*** EXTRACT ***
Rozner: Finding PGA pick not easy this time around

  • Jon Rahm blasts off from the first tee during practice for the PGA Championship Tuesday at TPC Harding Park in San Francisco.

    Jon Rahm blasts off from the first tee during practice for the PGA Championship Tuesday at TPC Harding Park in San Francisco. Associated Press

  • Tiger Woods takes in the scenery during putting practice for the PGA Championship Tuesday at TPC Harding Park in San Francisco.

    Tiger Woods takes in the scenery during putting practice for the PGA Championship Tuesday at TPC Harding Park in San Francisco. Associated Press

Updated 8/4/2020 5:38 PM

Some major championship weeks are as clear as can be.

Among those that felt relatively easy to forecast in recent years were Jason Day at Whistling Straits, Dustin Johnson at Oakmont, Brooks Koepka at Erin Hills, Justin Thomas at Quail Hollow, Koepka again at Bethpage and Gary Woodland at Pebble Beach.
***
### EXERCISE INSTRUCTIONS
a - Extract the passage of the PGA Championship column that opens with the words containing "Updated 8/4/2020 5:38" and closes with "at Pebble Beach.".
b - In the PGA Championship column's list of major championship weeks that were relatively easy to forecast, which golfer is named twice?
c - Proceed with the PGA Championship column from its last sentence.
The entries after this play no part in the work.
*** DATASET EXCERPTS ***
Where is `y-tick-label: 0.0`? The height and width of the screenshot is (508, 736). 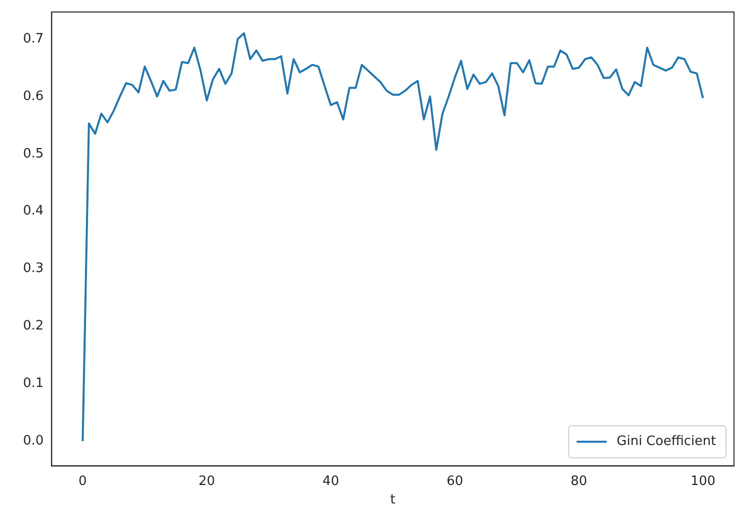 y-tick-label: 0.0 is located at coordinates (33, 440).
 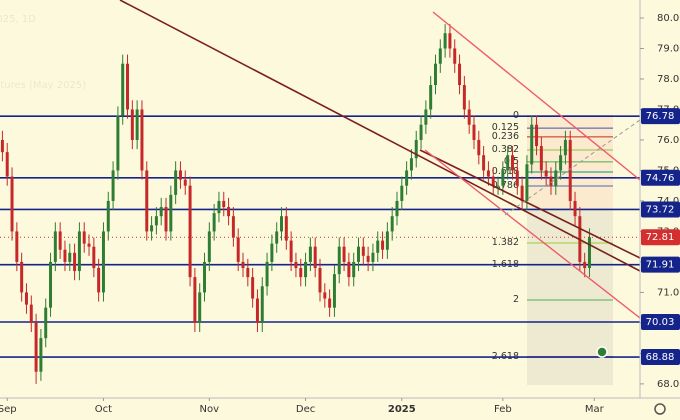 What do you see at coordinates (402, 410) in the screenshot?
I see `x-tick-label: 2025` at bounding box center [402, 410].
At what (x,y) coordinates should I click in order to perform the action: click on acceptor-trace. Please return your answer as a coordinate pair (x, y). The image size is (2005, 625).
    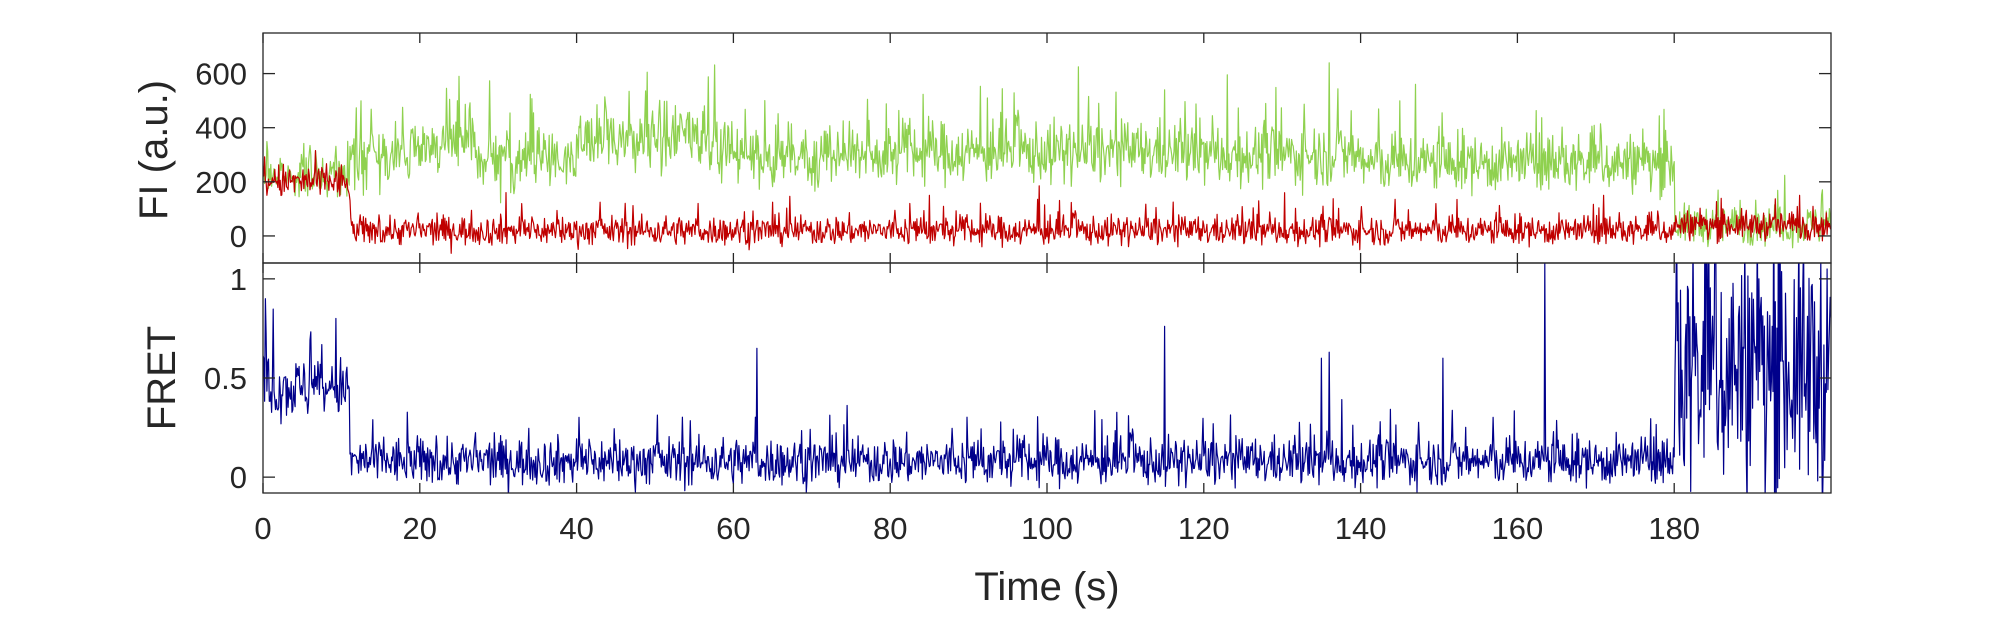
    Looking at the image, I should click on (1047, 202).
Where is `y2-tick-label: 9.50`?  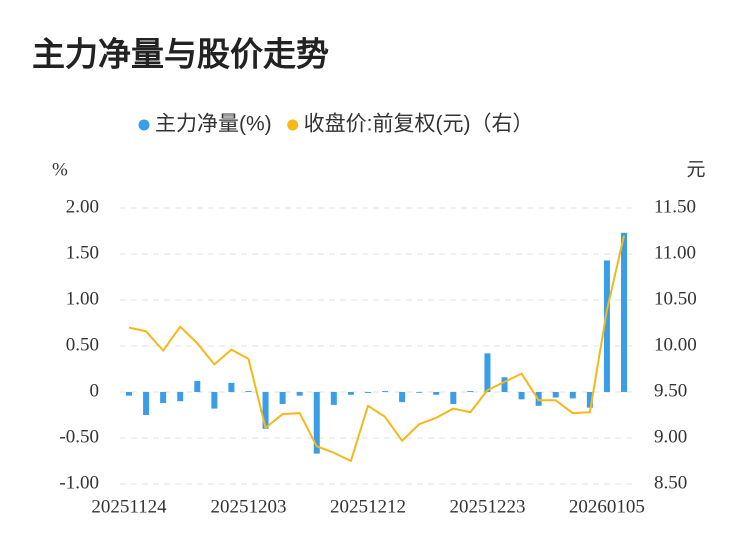
y2-tick-label: 9.50 is located at coordinates (670, 390).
***
### ANSWER SECTION
a -
Updated 8/4/2020 5:38 PM

Some major championship weeks are as clear as can be.

Among those that felt relatively easy to forecast in recent years were Jason Day at Whistling Straits, Dustin Johnson at Oakmont, Brooks Koepka at Erin Hills, Justin Thomas at Quail Hollow, Koepka again at Bethpage and Gary Woodland at Pebble Beach.

b - Brooks Koepka

c -
And there are weeks like this one, where the Sunday leaderboard seems today as foggy as the weather at Harding Park, searching for a needle in a stack of needles, in a year when everything about our existence is upside down.

A brilliant public course that sits across Lake Merced from Olympic Club and a half-mile from the Pacific Ocean, Harding Park hosting the PGA Championship could at times this week play like an Open Championship, cool and damp, a U.S. Open, with thick rough and fast greens, and the Masters, where ball position on the greens is essential.

With no fans on the course and no Tiger Woods roars to intimidate opponents, you might want to look down the card to find a winner. Normally in a major, there's little need to glance past the Top 15 in the world, but this week is more complicated and there's probably 40 players in the mix.

Let's start with Woods, the defending Masters champ who looked very good in the charity match with Phil Mickelson, but not sharp at all in his only outing since the restart, that at the Memorial.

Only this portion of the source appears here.